De otro lado, el estudio ha tratado de medir la actitud convivencial más o menos abierta de los jóvenes guipuzcoanos. Como suele ser habitual, se ha aplicado un test que persigue establecer las reservas que se expresan a convivir en términos de vecindad con una relación inicialmente convenida de grupos o colectivos que pudieran generar algún tipo de rechazo social. Como puede entenderse, sólo esta hipotética conflictividad fundó la selección de los colectivos propuestos, eludiendo cualquier consideración valorativa sobre su naturaleza o grado de legitimación social de los mismos. Sobre cada uno de esos colectivos se realizó una pregunta del siguiente tenor: ¿Te molestaría tener como vecino a...? Las llamadas tribus urbanas (skinheads, punkies, rockers,...) son los colectivos sociales que suscitan más recelos en su condición de eventuales vecinos de los encuestados. Esas prevenciones son además generalizadas si se atiende a la edad, el sexo o la condición social de los mismos. A continuación aparecen los miembros de ETA, las Fuerzas de Seguridad del Estado y las Fuerzas Armadas, quienes reciben porcentajes en torno al 32-36%, lo que parece poner sobre la pista de la polarización política existente entre la población estudiada.
En sentido opuesto debemos señalar el escaso rechazo que
generan las personas en función de su origen foráneo
o condición homosexual.
Como se puede observar en la tabla adjunta, la variable sexo comporta diferencias dignas de mención sólo en lo que concierne a los grupos urbanos mencionados, los extremistas de derechas, las personas con antecedentes penales y los trabajadores inmigrantes.
Si por el contrario, se tiene en cuenta la edad de los entrevistados,
es posible comprobar como aumentan proporcionalmente las animadversiones
a los extremistas, sean de derecha o de izquierda.

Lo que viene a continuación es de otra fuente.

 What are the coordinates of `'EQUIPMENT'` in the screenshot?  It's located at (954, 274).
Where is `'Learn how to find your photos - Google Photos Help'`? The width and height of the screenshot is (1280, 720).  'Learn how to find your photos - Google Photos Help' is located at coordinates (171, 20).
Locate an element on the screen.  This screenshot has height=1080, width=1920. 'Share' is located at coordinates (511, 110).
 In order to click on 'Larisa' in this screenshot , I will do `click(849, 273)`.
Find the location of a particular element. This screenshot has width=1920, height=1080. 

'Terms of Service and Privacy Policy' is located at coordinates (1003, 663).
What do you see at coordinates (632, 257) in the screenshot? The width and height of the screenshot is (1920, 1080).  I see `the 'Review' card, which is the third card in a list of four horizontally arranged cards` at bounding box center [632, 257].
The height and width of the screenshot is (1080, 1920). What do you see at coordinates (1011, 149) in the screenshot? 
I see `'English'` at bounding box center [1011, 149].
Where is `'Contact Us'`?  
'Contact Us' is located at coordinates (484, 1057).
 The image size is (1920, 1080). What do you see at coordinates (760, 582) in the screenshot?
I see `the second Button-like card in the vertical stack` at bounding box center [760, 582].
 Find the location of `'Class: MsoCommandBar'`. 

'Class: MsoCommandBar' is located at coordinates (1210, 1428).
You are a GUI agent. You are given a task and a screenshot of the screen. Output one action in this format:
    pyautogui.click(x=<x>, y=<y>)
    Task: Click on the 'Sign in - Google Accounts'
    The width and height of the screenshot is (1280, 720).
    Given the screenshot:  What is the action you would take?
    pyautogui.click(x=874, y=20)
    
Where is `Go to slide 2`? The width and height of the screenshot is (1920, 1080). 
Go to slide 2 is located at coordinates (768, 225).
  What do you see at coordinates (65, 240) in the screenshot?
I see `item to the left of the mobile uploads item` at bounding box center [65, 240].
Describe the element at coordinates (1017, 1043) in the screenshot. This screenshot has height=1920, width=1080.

Por otra parte, la clase social de la muestra revela que los integrantes de la capas inferiores suelen expresar reservas hacia la covecindad con mayor frecuencia que cualquier otra, a tenor del mayor número de contestaciones de rechazo que ofrecen a casi todos los colectivos.
Afortunadamente esta misma pregunta fue realizada a la juventud de la C.A.V. de 1990, lo cual nos permite establecer algunas comparaciones con respecto a los actuales jóvenes guipuzcoanos.
Tal y como se observa en la tabla adjunta los jóvenes guipuzcoanos
resultan ser, con diferencia, mucho más tolerantes hacia
todos los grupos considerados que sus coetáneos de la C.A.V.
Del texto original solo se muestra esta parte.